What should I do?
0May 3, '11 by RNmeeeNeed advice on something I am puzzled about. Thank you in advance for reading!
Ok I am being oriented for a PDN- part-time job. At the same time, I have been contacted for residency position in an acute care setting. Now I know that getting an interview is not a confirmation for job, but I already have a part-time job and I really do not know if it is ethical to go for another interview. Its probably obvious by now that I prefer hospital job versus PDN. But I am really great full for the PDN that I have now. Like I said, I have just started the orientation. If I move forward with the interview process for the residency program, it will probably take few weeks to a month to land the job (if I get lucky).
So what do I do?
I feel really selfish for even considering a new position. I know that agency spends extra money, and family lets you be part of their life, and if I just leave them after all they have done for me, how bad of a person will that make me?
So, should I turn down the PDN position before moving forward and wasting agency's and family's time and money in the hope that I will probably get the position in the hospital or should I not think about other positions for now because I am already hired and I should be loyal to the employers?
Please give me some advice.
0May 3, '11 by caliotter3Don't worry about loyalty, you certainly can't count on it in reverse, from either the agency or the client family. Do what is best for you. I would not quit this job until the other one becomes a reality, and at that time do not quit it unless you can not arrange your schedule to accomodate both. To me that course of action is the correct mix of attention to both self and the client.

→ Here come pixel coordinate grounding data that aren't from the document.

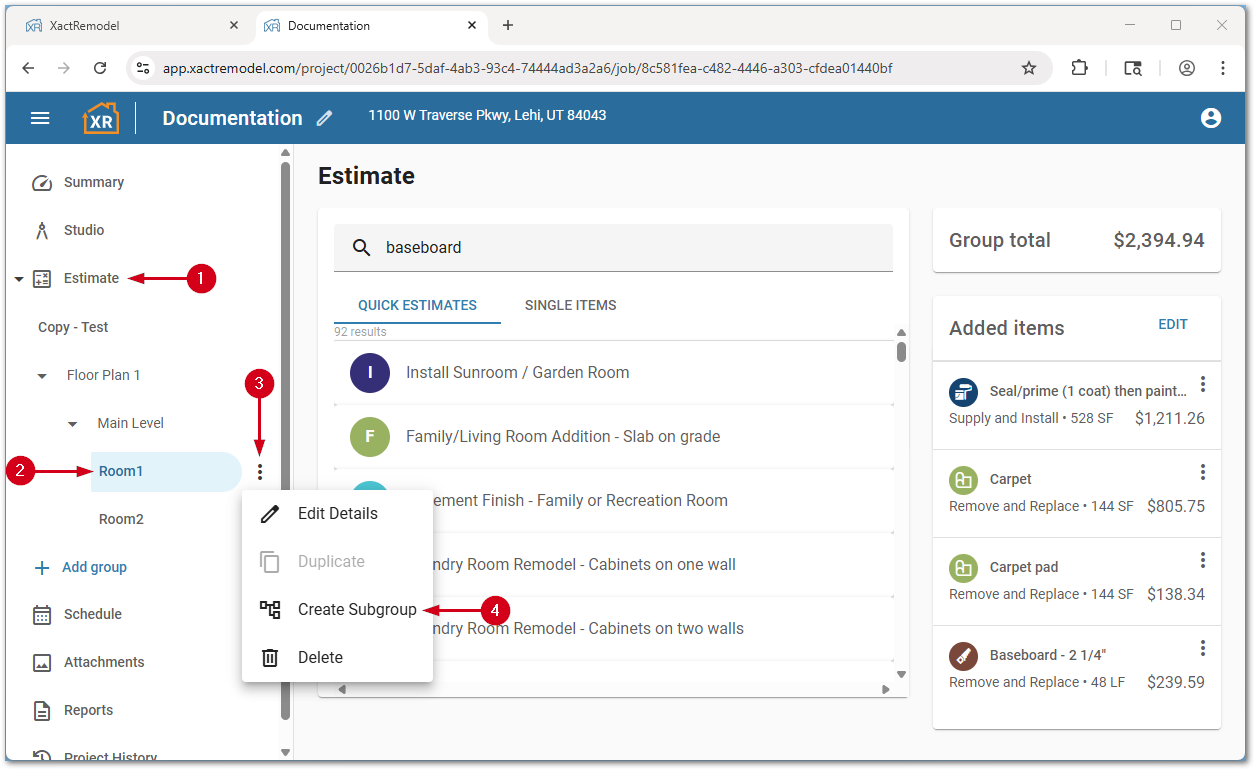Click the pencil icon beside Documentation title

click(324, 118)
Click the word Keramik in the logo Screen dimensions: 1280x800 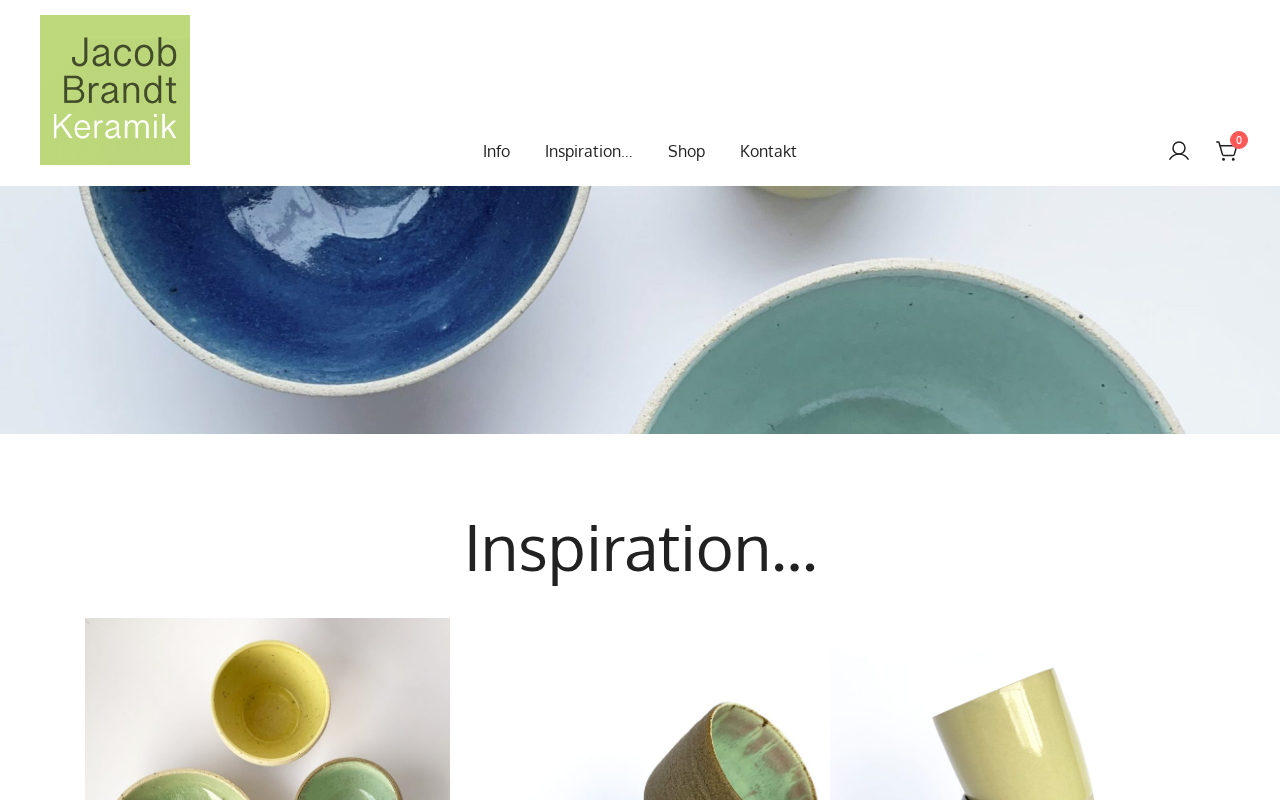coord(114,126)
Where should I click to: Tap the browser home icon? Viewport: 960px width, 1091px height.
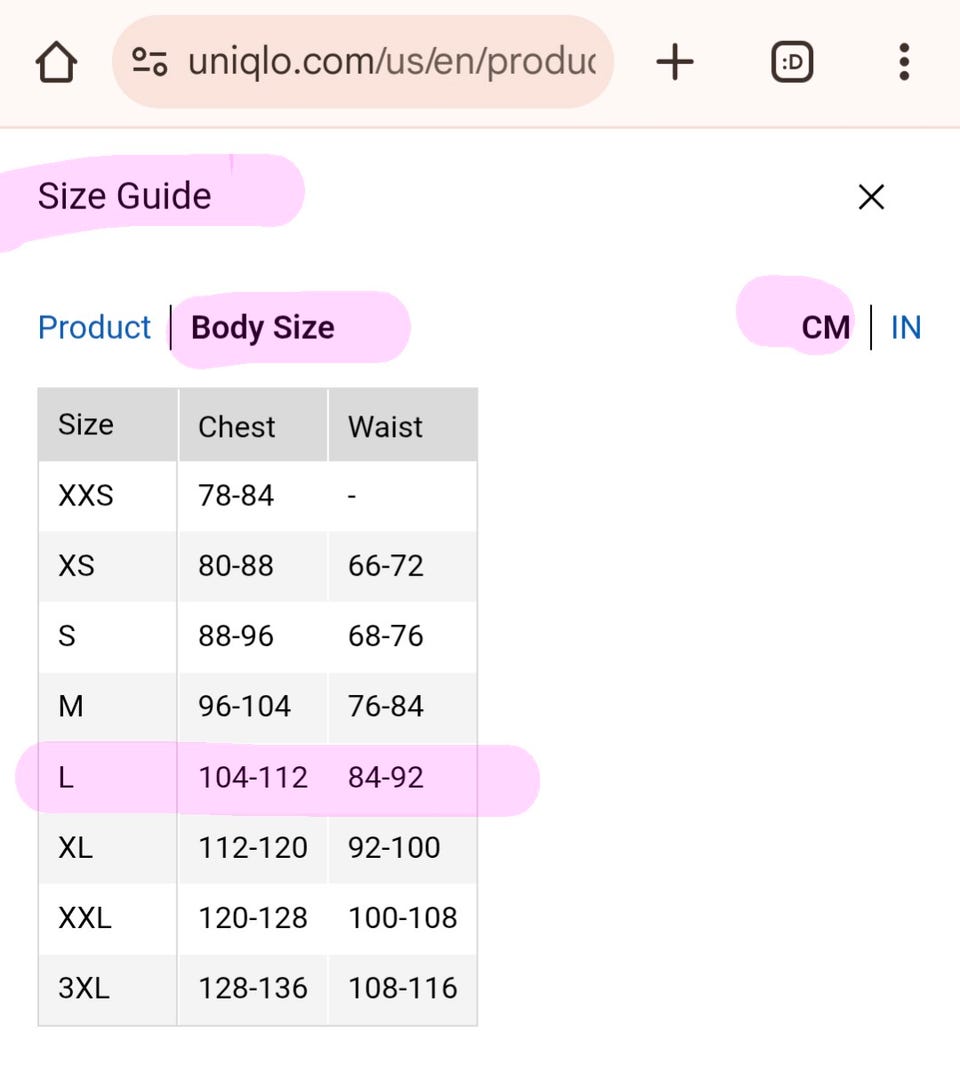click(56, 63)
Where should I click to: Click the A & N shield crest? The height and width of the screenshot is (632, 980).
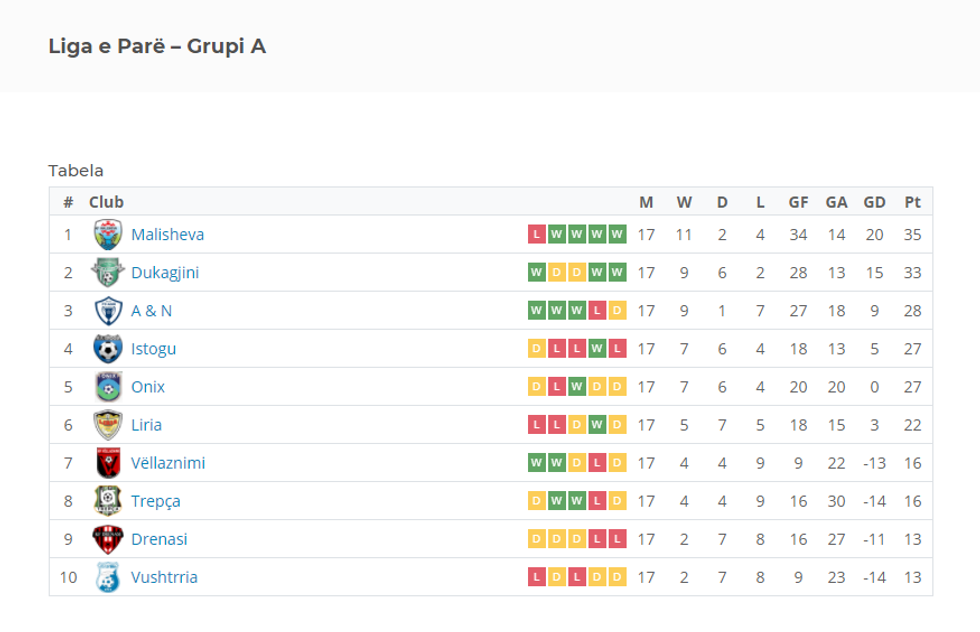(107, 310)
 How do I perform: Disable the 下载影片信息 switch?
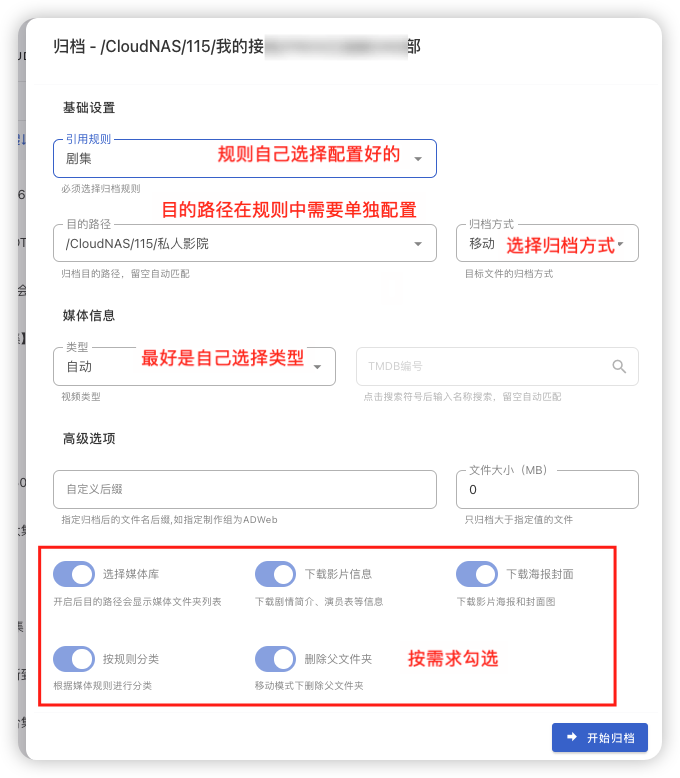point(275,574)
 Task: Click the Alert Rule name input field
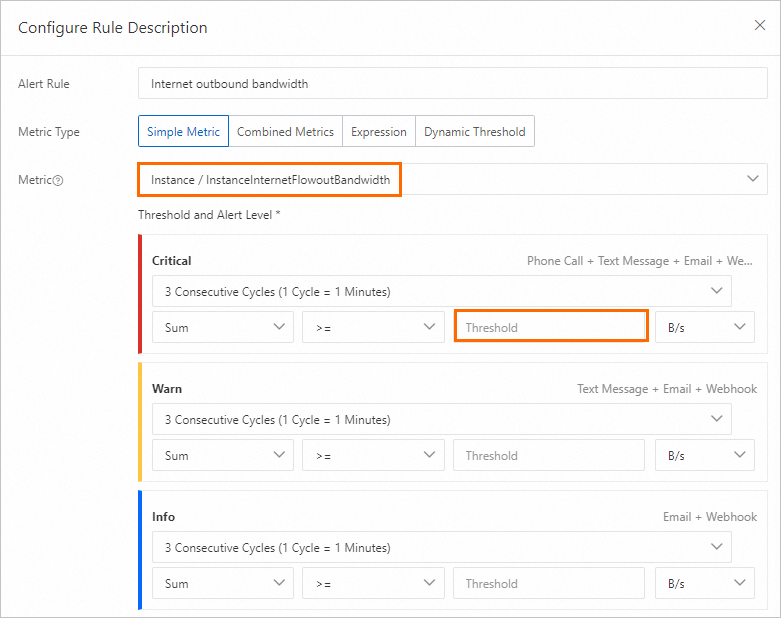click(452, 84)
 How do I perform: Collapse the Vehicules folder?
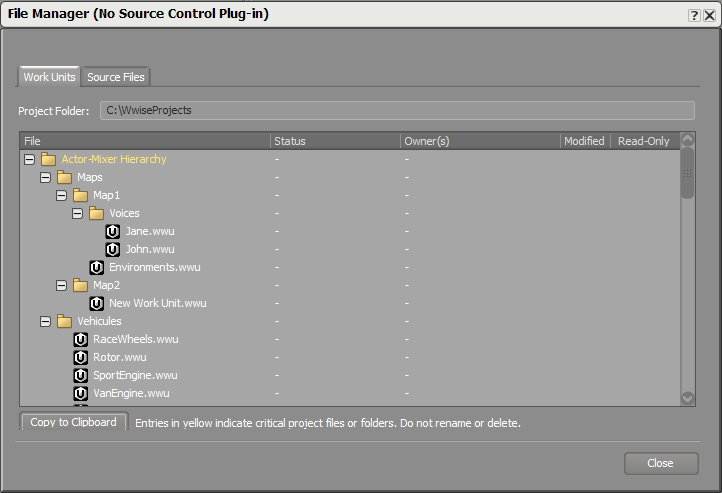[x=46, y=321]
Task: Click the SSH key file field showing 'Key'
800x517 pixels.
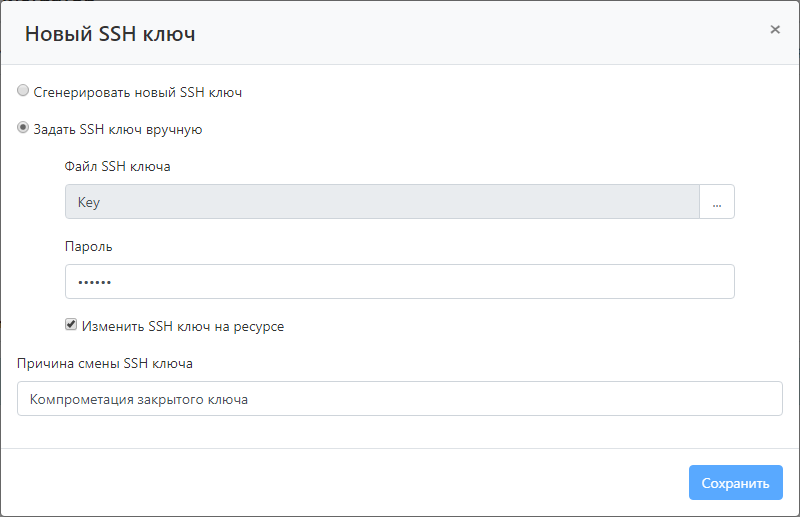Action: click(382, 202)
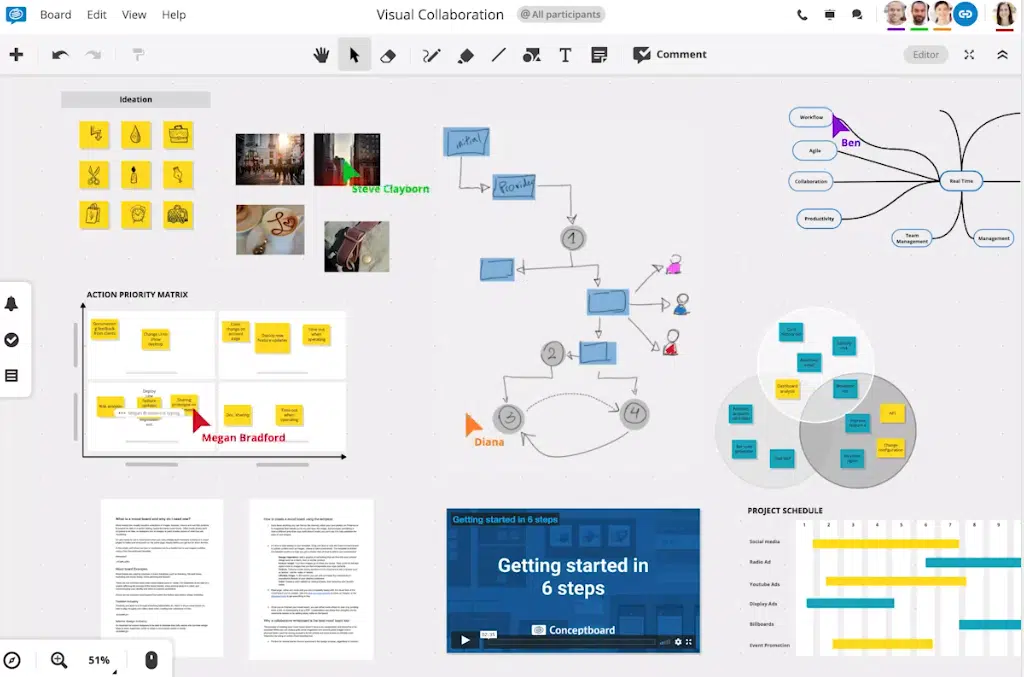Open the Board menu

tap(55, 15)
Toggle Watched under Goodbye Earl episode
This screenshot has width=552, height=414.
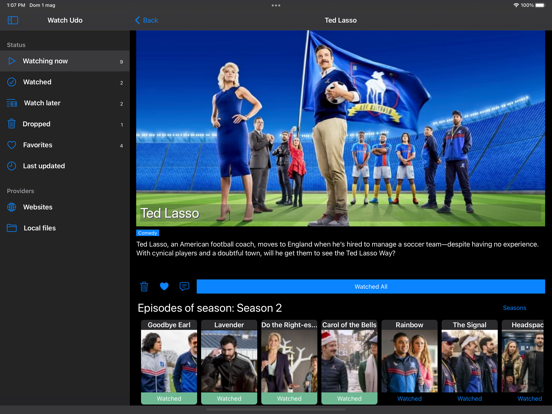click(169, 399)
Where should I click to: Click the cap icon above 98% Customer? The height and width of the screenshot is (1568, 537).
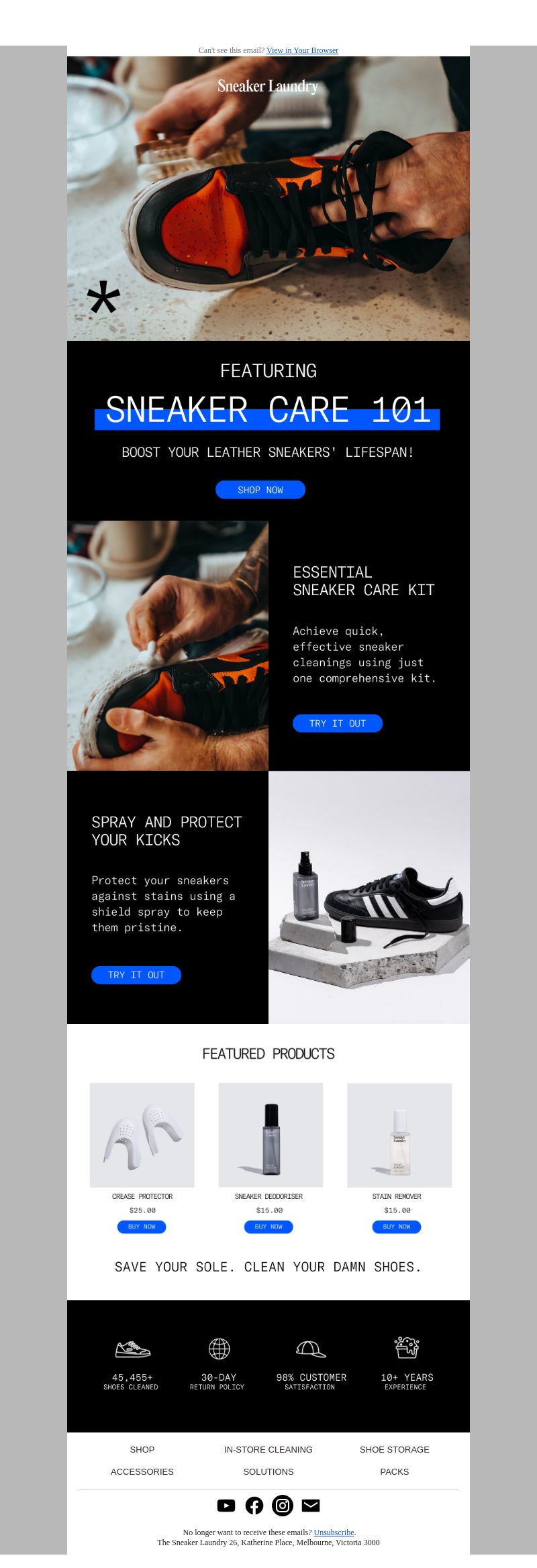pyautogui.click(x=311, y=1349)
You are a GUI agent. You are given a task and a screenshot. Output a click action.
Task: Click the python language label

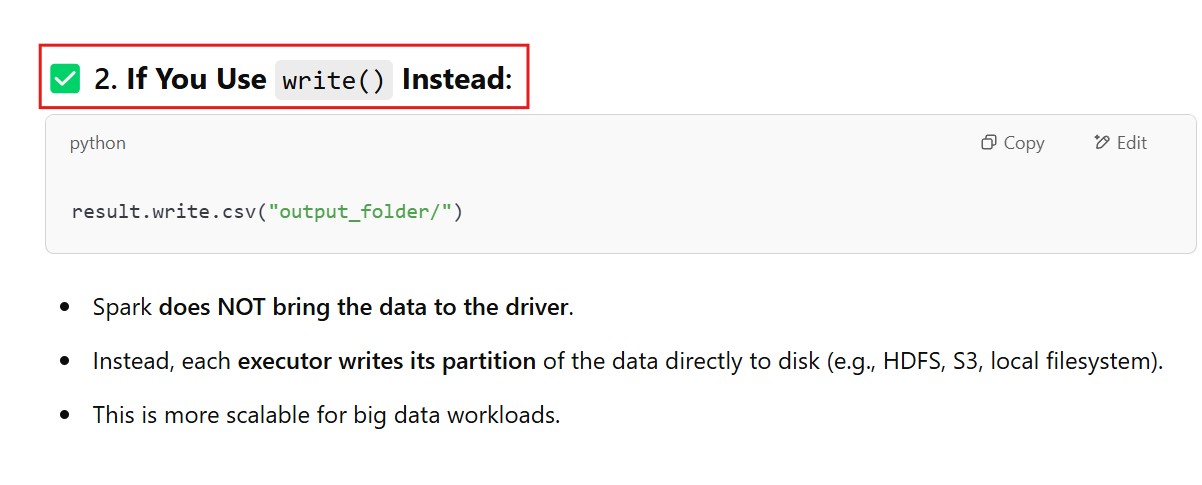(98, 143)
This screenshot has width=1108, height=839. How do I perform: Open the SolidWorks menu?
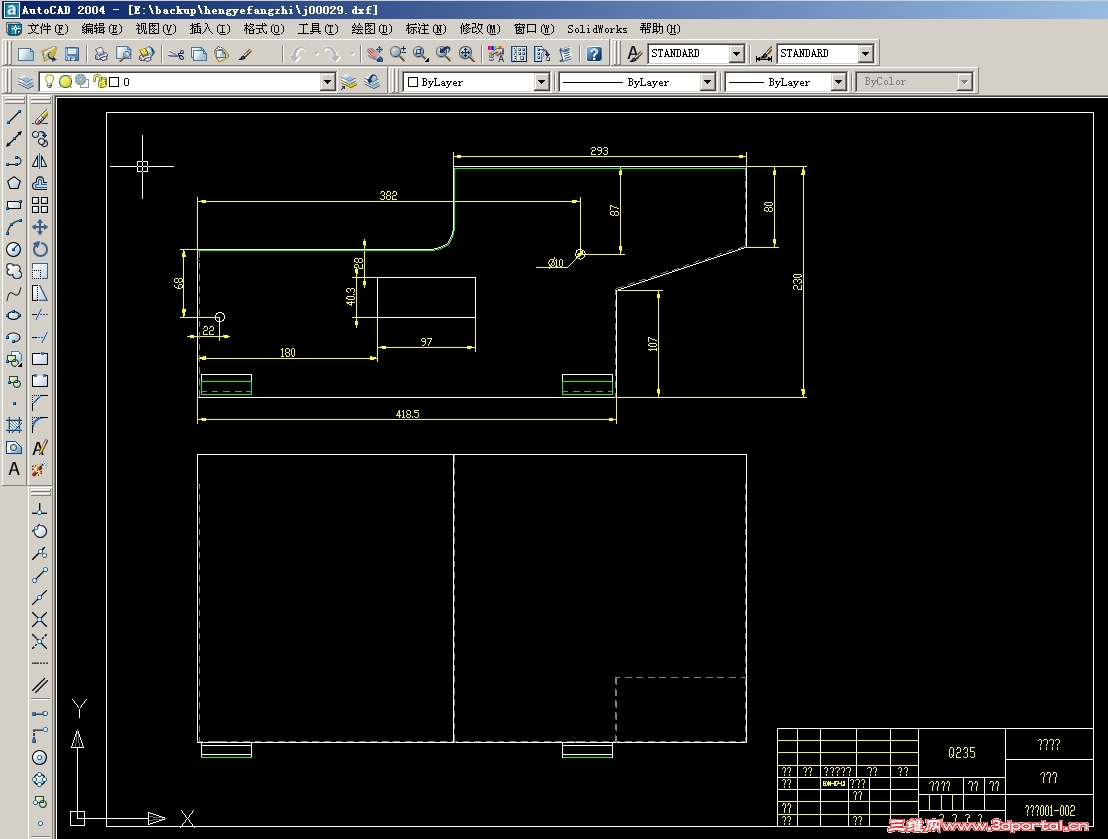(596, 29)
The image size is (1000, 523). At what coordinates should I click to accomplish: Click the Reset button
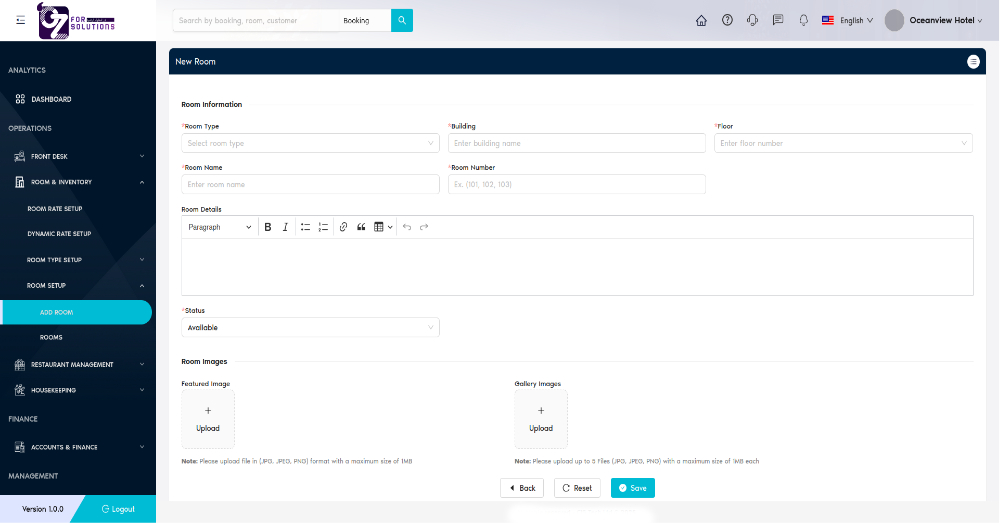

0May 3, '11 by HealthyNurse, BSN, MSN, RNI agree. The more work experience you gain, the more you will realize that the same loyalty and respect that you show employers (in giving notices, accepting/resigning employment) often does not go the other way. I have seen fellow colleagues layed off with absolutely no notice or prior heads-up that layoffs (in general for the organization) may be coming. You should take care of yourself and ensure your own work satisfaction first because no one is going to do it for you. If you do get the other job offer, just explain to your current employer that you received an unexpected job offer for a position that you believe will be a better fit for you. Be polite and thank them for the opportunity and letting you to be part of the team. It's always hard to give a resignation, but try to remember that it's just business.